Plaza’s COO Scott McLellan said building in Toronto was already onerous because of the municipal government’s increasing suite of taxes, and the protracted timelines between applying for and receiving permits. That makes carrying land even more expensive.

However, without investors, downtown high-rise projects aren’t even worth launching.

And McLellan said enticing investors to buy downtown will require substantially more than a nominal rate cut.

“(The BoC policy rate) needs to be three to 3.5 per cent for investors to consider coming back downtown,” he said. “They still get stress tested by the qualifying rate or have to test two per cent above their contract rate, but investors have multiple mortgages to carry and new investors aren’t likely to buy into such an expensive market.

"Rents in Toronto don’t carry mortgages, even with 20 per cent down.”

McLellan said investors are more likely to liquidate their downtown portfolios than grow them. And that’s exactly what Toronto investors are doing, said Isaac Quan, managing broker at Living Realty Downtown. Quan has seen an abundance of condo investments in the 416 listed on the resale market this year, and he isn’t surprised.

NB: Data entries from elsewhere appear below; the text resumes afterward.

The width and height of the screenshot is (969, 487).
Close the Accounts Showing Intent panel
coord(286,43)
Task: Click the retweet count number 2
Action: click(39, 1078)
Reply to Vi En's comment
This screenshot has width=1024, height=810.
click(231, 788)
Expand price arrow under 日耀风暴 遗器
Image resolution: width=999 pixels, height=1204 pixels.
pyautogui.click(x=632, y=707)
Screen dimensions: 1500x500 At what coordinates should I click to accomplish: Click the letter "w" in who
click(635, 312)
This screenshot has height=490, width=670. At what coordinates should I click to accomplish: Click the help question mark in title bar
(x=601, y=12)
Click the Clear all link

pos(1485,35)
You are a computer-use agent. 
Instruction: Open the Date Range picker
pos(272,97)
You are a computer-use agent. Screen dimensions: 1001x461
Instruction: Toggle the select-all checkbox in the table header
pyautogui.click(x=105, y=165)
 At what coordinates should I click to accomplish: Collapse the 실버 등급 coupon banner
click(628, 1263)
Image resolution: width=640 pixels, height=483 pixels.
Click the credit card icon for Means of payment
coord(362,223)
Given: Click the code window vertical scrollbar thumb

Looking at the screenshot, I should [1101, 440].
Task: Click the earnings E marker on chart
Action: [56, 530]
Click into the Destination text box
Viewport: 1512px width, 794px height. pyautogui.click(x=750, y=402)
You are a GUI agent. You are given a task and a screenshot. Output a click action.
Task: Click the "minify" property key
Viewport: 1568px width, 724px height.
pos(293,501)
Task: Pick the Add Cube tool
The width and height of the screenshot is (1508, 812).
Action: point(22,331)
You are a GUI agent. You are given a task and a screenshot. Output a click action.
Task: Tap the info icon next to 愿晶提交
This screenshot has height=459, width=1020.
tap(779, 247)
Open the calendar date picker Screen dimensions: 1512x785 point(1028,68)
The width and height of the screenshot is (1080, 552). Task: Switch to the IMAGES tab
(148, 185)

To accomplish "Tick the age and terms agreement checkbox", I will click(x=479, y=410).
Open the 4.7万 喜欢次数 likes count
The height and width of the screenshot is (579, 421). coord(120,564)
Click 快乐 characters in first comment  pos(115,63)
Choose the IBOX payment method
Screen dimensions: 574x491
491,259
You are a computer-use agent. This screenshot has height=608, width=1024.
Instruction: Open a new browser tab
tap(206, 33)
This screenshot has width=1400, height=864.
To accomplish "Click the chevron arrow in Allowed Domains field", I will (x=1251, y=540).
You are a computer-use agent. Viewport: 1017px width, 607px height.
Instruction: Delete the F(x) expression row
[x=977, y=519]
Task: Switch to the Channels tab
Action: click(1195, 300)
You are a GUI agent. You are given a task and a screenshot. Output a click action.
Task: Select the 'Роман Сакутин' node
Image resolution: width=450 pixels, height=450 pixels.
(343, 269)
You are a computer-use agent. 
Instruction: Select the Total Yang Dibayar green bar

“Now it could be a couple of thousand dollars between rental income and mortgage costs, so the math doesn’t make sense for them buying an investment property in Toronto,” he said. “I’m hearing investors losing between $500 to $1,200 a month, and that’s when you can only hang on for so long.”

Half of condos awaiting approval are in Toronto

Robust local fundamentals bolster the rate of appreciation, like the dedicated light-rail transit system under construction along Hurontario Street in Mississauga. But that doesn’t mean there aren’t problems in that jurisdiction.

Luke Johnston, EVP of development and general council at Dunpar Homes, noted development charges in Mississauga rival Toronto’s. However, developing in the latter has been a nightmare, he added.

Dunpar is building 26 Earlington in Etobicoke, a 141-unit purpose-built rental building that the city has been contesting.

After two successful trips to the Ontario Land Tribunal — each taking 1.5 to 2.5 years — the developer is still fighting to get its building permit.

“We have all our contracts in order and we’re ready to start building, but the city won’t issue it even though we’ve been asking for it since January,” Johnston said.

Dunpar is considering legal action against the city.

Of 1.2 million units across the Greater Toronto and Hamilton Area that await rezoning or site-plan approval, 681,017 are in Toronto proper.

“The city says it wants (high-rises) but doesn’t follow through on what it said,” Johnston told RENX. “It creates policies that sound great in a perfect world, but in reality mean less units.”